Demosthenes

Plutarch

Plutarch. Plutarch's Lives, Vol. VII. Perrin, Bernadotte, translator. Cambridge, MA: Harvard University Press; London: William Heinemann Ltd., 1919.

Demosthenes reigned supreme in the assembly, and wrote letters to the King’s generals in Asia stirring them up to make war upon Alexander, whom he called a boy and a Margites.[*](i.e. Silly Madman. A mock heroic poem bearing this name was attributed to Homer. Cf. Aeschines, On the Crown § 160.) When, however, Alexander had settled the affairs of his own country and came in person with his forces into Boeotia, prone lay the courage of the Athenians, and Demosthenes was extinguished, while the Thebans, betrayed by their allies, fought by themselves and lost their city.[*](In October, 335 B.C.)

Then, in the midst of the great confusion which reigned at Athens, Demosthenes was chosen and sent with others as an ambassador to Alexander, but fearing the wrath of the king he turned back at Cithaeron and abandoned the embassy.[*](Cf.
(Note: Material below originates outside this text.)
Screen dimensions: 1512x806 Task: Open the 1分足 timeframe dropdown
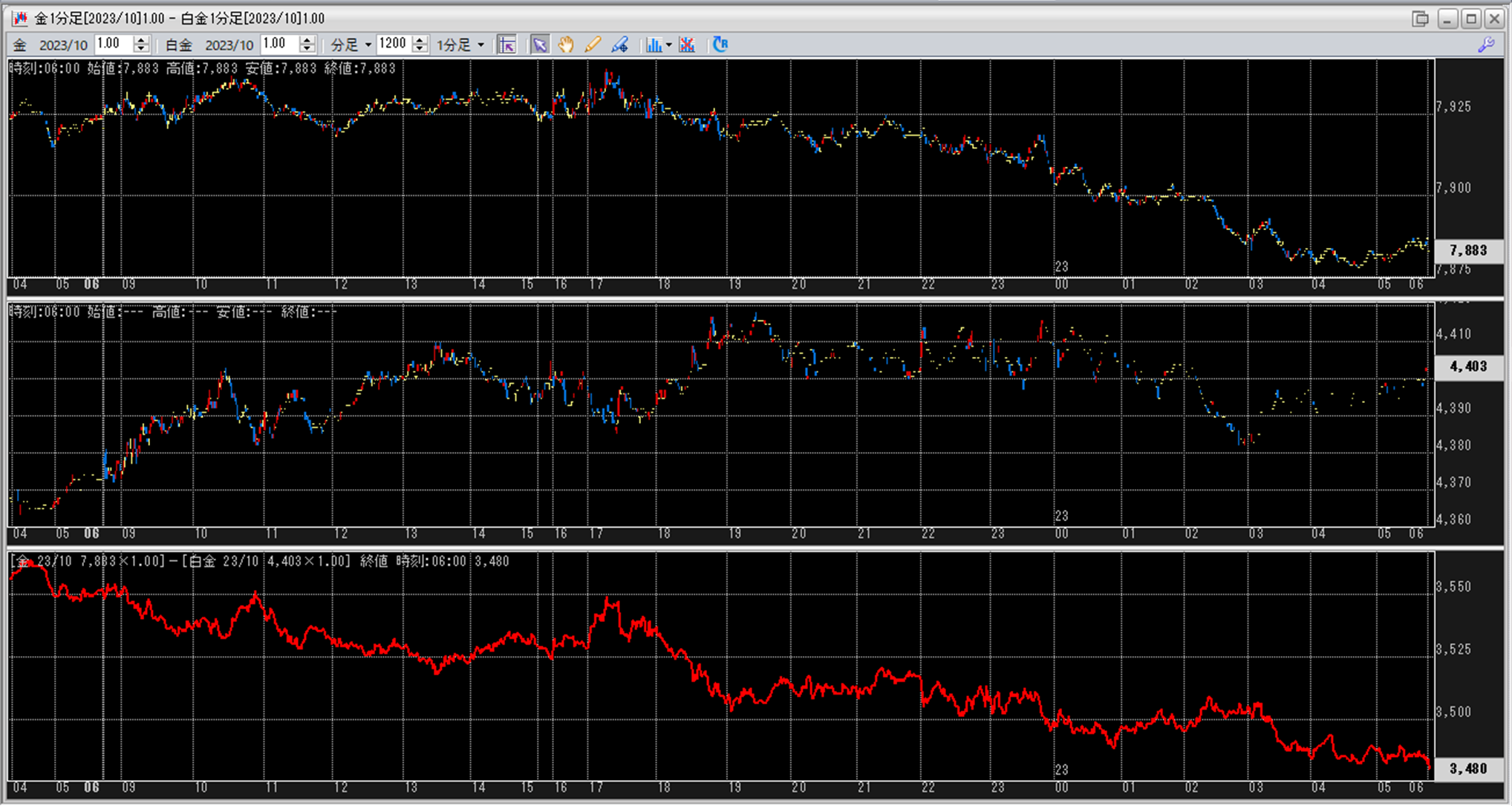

Aeschines, On the Crown, § 161.) Then straightway Alexander sent to Athens a demand for the surrender to him of ten of their popular leaders, according to Idomeneus and Duris, but according to the most and most reputable writers, only eight, namely, Demosthenes, Polyeuctus, Ephialtes, Lycurgus, Moerocles, Demon, Callisthenes, and Charidemus.

It was on this occasion that Demosthenes told the Athenians the story of how the sheep surrendered their dogs to the wolves, comparing himself and his fellow-orators to dogs fighting in defence of the people, and calling Alexander the Macedonian arch-wolf. Moreover, he said further: Just as grain-merchants sell their whole stock by means of a few kernels of wheat which they carry about with them in a bowl as a sample, so in surrendering us you unwittingly surrender also yourselves, all of you.

Such, then, is the account which Aristobulus of Cassandreia has given. The Athenians were deliberating on this demand and were at a loss how to treat it, when Demades, for five talents which he had received from the men demanded, agreed to go on an embassy to the king and entreat him in their behalf; either because he relied on the friendship of Alexander, or because he expected to find him sated, like a lion glutted with slaughter. At any rate, Demades persuaded the king to let the men off, and reconciled him with the city.

So when Alexander went back to Macedonia, Demades and his associates were high in power, but Demosthenes acted a humble part. It is true that when Agis the Spartan was active in revolt Demosthenes once more made a feeble effort in his support, but then he cowered down, since the Athenians would not join in the uprising. Agis fell in battle, and the Lacedaemonians were crushed.[*](From 333 B.C. 330 B.C., Agis III., the king of Sparta, carried on war against Macedonia in conjunction with Persia. In the latter year he was defeated and slain by Antipater, Alexander’s regent in Macedonia.) It was at this time that the indictment against Ctesiphon in the matter of the crown came on for trial. It had been prepared in the archonship of Chaerondas a little before the battle of Chaeroneia,

but came on for trial ten years later[*](In 336 B.C., Ctesiphon proposed that Demosthenes receive a golden crown for certain public services, and Aeschines indicted Ctesiphon for proposing an illegal measure. The document (Demos. De Cor. § 54), from which Plutarch takes the name of Chaerondas, the archon of 338, has been shown to be spurious. The case was tried in 330 B.C.) in the archonship of Aristophon. It became the most celebrated of all public causes, not only on account of the fame of the orators, but also because of the noble conduct of the judges, who, though the prosecutors of Demosthenes were then at the height of power and acting in the interests of Macedonia, would not vote against him, but acquitted him so decisively that Aeschines did not get a fifth part of their ballots.[*](This made Aeschines liable to a fine of 1,000 drachmas, and made it impossible for him to bring any future action before an Athenian court.) Consequently, Aeschines forsook the city at once, and spent the rest of his life as a teacher of rhetoric in Rhodes and Ionia.